= Antonio Martínez Sarrión =

Spanish poet and translator (1939–2021)

Antonio Martínez Sarrión (1 February 1939 – 14 September 2021) was a Spanish poet and translator.

==Early life and education ==
Martínez Sarrión was born in Albacete, Castilla-La Mancha. He graduated with his baccalaureate in law from the University of Murcia in 1961.

== Career ==
In 1963, Martínez Sarrión moved to Madrid where he worked as a public official in the General State Administration. Between 1974 and 1976, he co-edited the literary magazine La Ilustración Poética Española e Iberoamericana with Jesús Munárriz and José Esteban.

His work was included in the acclaimed anthology of the critic Josep Maria Castellet Nueve Novísimos Poetas Españoles (Nine Brand-New Spanish Poets), which established him as a contemporary Spanish poet.

In contrast to the anti-realism of his contemporaries, the Novísimos, Martínez Sarrión is known for his sixtyeightish style that exhibits his admiration for beat poetry and the cultural, irrationalist, and mythical references (literature, cinema, jazz) that his fellows on the road would later adopt.

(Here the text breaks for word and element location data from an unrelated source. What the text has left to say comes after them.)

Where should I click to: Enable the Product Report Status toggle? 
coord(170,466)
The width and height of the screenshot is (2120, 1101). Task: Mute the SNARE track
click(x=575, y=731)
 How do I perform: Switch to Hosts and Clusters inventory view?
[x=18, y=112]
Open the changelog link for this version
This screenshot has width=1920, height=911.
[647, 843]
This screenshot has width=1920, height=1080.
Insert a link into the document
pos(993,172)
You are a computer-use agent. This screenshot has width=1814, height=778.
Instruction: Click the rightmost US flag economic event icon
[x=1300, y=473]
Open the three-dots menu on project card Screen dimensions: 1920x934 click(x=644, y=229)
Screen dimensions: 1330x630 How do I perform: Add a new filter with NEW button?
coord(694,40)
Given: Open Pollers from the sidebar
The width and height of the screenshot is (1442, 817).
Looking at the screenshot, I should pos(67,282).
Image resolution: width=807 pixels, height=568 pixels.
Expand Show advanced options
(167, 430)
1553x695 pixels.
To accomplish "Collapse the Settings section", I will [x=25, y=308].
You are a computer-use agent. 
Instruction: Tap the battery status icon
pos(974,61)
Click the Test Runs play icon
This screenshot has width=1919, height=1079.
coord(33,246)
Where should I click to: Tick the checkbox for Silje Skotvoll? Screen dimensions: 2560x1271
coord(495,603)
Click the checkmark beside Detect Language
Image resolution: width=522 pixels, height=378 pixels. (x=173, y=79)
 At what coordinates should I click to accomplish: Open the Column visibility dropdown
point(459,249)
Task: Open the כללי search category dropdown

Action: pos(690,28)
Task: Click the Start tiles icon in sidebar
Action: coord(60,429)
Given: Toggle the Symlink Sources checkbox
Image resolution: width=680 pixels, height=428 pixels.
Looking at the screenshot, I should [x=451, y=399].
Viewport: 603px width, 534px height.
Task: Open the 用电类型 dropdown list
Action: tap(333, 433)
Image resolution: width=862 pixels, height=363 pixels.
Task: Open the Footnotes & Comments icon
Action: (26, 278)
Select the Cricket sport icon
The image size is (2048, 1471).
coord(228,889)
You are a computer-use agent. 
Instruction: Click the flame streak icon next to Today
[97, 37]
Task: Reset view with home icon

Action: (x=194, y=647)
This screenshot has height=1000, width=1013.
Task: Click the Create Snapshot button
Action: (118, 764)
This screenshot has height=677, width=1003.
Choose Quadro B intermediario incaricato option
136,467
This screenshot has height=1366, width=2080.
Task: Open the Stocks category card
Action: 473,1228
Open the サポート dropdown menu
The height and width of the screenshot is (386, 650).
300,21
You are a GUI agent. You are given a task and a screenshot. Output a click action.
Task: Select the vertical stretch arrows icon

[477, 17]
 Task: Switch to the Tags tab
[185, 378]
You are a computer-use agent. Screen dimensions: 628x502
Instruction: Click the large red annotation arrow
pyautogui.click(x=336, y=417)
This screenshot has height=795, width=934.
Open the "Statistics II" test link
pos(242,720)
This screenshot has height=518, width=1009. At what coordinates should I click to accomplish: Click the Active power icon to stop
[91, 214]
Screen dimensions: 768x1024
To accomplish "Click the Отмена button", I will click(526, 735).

Another aspect of his work is occupied by memorialism. He published many articles and a trilogy of memories, which occupies his childhood years (Infancia y corrupciones, 1993); his university education (Una juventud, 1996) and his ascension to literary life. (Jazz y días de lluvia, 2002)

Martínez Sarrión was also a French translator. He created a Spanish version of the Les fleurs du Mal (The Flowers of Evil) by Charles Baudelaire, and also translated Victor Hugo's work "Lo que dice la boca de sombra y otros poemas" ("What the shadow mouth says and other poems"), Stendhal Translating Award in 1990. Other authors whose work he translated into Spanish are Jean Genet, Michel Leiris, Alfred de Musset, Nicolas Chamfort, Jacottet and Arthur Rimbaud.

He participated as a collaborator in the Spanish TV show Qué grande es el cine (How great cinema is) in La 2 and Cine en blanco y negro (Cinema in black and white) in Telemadrid, both presented and moderated by José Luis Garci.

==Works==

===Poetry===
- Teatro de operaciones (Operations theatre), Carboneras de Guadazaón, El toro de barro, 1967.
- Pautas para conjurados (Guidelines for conspirators), B., Col. El Bardo, 1970.
- Ocho elegías con pie en versos antiguos, (Eight elegies with roots in ancient verses) Papeles Son Armadans, 64, 190 (1972), pp. 71–76.
- Una tromba mortal para los balleneros (Deadly downpour for the whale hunters), B., Lumen, 1975.
- Canción triste para una parva de heterodoxos, (Sad song for a heterodoxical group) Papeles de Son Armadans, 81, 242 (1976), pp. 157–162.
- El centro inaccessible. Poesía 1967-1980 (The inaccessible centre: Poetry 1967-1980), M., Hiperión, 1981 (with prologue of Jenaro Talens. Contains all his previous poetry books plus the unreleased El centro inaccessible).
- Horizonte desde la rada (Horizon from the stadium), M., Trieste, 1983.
- Sequías, (Droughts) M., Cuadernillos de Madrid, 1983.
- De acedia, (Of acedia) M., Hiperión, 1986.
- Ejercicio sobre Rilke, (Exercise over Rilke) Pamplona, Pamiela, 1988.
- Antología poética, (Poetic anthology) ed. Juan Carlos Gea, Albacete, Diputación, 1994.
- Cantil, Granada, Comares, 1995; Murcia, Nausíkaä, 2005.
- Cordura, (Sanity) B., Tusquets, 1999.
- Poeta en diwan, (Poet in diwan) Barcelona, Tusquets, 2004.
- Última fe (Antología poética 1965–1999) (Last faith: Poetic anthology 1965–1999), ed. Ángel L. Prieto de Paula, Madrid, Cátedra, 2005.

===Other genres===
- Diario austral, (Austral diary) Madrid, Hiperión, 1987.
- La cera que arde, (The burning wax) Albacete, Diputación, 1990.
- Infancia y corrupciones: Memorias I, (Childhood and corruptions: Memories I) Madrid, Alfaguara, 1993.
- Cargar la suerte - Diarios 1968-1992, (Load the Luck - Diaries 1968-1992) Madrid, Alfaguara, 1994.
- Una juventud - Memorias II), (A youth - Memories II) Madrid, Alfaguara, 1996.
- Murcia: un perfil, (Murcia: a profile) Cuenca, Ediciones Artesanas, 1999.
- Esquirlas - Dietario 1993-1999, (Fragments - Diary 1993-1999) Madrid, Alfaguara, 2000.
- Jazz y días de lluvia - Memorias III), (Jazz and rainy days - Memories III) Madrid, Alfaguara, 2002.